Stored dataset items
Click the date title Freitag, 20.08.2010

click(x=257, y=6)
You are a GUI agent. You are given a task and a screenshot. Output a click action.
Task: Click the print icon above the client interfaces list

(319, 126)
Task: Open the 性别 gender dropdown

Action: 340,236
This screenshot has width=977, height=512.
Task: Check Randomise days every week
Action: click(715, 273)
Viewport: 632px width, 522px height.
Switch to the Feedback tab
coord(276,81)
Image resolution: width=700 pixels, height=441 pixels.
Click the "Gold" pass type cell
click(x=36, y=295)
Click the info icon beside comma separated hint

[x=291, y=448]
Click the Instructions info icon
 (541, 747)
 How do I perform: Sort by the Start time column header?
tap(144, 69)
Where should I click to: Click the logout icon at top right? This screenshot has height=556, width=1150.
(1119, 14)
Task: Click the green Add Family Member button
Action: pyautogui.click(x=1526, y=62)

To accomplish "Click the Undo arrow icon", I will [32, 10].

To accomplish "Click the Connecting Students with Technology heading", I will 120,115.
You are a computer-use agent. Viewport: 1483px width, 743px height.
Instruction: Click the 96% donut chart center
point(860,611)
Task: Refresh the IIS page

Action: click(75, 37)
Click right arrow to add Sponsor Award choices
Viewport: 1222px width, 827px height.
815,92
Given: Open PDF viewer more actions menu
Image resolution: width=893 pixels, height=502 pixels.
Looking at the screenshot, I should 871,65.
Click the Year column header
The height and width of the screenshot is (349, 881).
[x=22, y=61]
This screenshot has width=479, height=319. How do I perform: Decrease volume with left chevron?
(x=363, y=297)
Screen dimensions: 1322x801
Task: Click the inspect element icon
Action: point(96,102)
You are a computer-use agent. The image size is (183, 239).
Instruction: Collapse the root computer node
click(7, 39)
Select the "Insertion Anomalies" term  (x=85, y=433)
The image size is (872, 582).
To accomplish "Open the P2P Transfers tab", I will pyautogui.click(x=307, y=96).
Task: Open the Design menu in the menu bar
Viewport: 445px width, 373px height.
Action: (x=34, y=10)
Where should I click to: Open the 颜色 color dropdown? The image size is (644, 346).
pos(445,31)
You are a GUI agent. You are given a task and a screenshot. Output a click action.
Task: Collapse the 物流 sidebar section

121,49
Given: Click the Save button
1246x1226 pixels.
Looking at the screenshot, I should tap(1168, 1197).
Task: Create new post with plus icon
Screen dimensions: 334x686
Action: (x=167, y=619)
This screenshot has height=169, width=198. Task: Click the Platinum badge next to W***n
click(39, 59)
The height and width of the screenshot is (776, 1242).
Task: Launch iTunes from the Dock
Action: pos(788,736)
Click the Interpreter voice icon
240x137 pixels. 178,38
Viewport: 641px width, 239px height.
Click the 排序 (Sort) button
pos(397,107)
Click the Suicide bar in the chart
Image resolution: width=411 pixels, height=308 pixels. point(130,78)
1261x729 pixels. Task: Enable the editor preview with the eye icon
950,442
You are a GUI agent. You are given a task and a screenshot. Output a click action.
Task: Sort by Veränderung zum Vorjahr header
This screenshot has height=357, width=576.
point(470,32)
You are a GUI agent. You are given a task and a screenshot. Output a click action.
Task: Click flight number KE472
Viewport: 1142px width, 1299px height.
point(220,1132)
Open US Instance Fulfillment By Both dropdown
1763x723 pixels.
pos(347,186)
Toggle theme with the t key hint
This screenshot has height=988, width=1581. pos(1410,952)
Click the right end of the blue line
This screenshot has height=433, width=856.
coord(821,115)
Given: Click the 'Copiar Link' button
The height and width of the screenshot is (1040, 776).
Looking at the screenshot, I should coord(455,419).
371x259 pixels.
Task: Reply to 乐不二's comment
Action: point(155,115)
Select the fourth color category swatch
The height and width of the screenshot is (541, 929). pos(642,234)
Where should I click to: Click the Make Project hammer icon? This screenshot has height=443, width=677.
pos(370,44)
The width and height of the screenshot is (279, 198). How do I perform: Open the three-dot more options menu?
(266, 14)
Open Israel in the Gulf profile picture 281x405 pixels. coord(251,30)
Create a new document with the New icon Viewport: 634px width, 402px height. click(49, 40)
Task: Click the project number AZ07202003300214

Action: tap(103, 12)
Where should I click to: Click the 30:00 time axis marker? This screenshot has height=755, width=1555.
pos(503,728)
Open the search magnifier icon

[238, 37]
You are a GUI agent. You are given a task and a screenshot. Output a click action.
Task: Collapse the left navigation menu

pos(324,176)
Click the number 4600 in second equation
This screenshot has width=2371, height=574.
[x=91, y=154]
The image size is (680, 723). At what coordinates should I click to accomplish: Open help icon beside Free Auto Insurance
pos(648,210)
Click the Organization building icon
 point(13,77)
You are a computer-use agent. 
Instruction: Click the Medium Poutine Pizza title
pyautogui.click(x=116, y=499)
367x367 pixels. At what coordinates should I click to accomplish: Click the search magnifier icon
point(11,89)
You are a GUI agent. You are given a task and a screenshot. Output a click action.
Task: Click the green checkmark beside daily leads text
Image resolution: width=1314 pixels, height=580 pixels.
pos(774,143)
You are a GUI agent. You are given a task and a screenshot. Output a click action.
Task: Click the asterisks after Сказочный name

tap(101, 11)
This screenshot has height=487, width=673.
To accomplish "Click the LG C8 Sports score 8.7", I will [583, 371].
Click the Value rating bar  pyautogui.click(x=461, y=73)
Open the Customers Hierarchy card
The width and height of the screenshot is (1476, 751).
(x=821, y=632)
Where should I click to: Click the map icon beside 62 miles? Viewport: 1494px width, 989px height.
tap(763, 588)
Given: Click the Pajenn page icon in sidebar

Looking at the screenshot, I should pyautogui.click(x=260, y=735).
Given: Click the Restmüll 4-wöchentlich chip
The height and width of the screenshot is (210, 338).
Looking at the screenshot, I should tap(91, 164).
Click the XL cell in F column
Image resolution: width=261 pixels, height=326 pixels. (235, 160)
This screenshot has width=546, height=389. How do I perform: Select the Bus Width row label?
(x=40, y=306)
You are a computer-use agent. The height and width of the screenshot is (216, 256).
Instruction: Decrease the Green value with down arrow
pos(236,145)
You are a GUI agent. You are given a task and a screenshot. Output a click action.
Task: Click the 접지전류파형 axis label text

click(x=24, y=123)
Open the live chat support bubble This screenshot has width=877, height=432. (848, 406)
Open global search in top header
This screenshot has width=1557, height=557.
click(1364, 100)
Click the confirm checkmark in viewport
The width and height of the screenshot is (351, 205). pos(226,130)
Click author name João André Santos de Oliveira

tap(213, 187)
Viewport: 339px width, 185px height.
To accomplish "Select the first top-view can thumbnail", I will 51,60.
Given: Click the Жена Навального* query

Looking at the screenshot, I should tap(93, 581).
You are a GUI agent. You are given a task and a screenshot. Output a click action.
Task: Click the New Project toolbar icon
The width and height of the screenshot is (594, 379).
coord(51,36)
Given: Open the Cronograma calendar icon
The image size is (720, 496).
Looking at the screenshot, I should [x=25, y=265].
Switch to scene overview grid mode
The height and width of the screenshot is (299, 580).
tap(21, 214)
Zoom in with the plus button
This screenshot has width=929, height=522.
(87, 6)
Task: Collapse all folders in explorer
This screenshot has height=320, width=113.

» **Assignment**: Scan the data above; copy every line where "will" appears.

» **Response to this exercise**:
To accomplish "Click the Undo arrow icon", I will [32, 10].
To accomplish "Click the Connecting Students with Technology heading", I will 120,115.
To accomplish "Open the P2P Transfers tab", I will pyautogui.click(x=307, y=96).
To accomplish "Click the LG C8 Sports score 8.7", I will [583, 371].
To accomplish "Select the first top-view can thumbnail", I will 51,60.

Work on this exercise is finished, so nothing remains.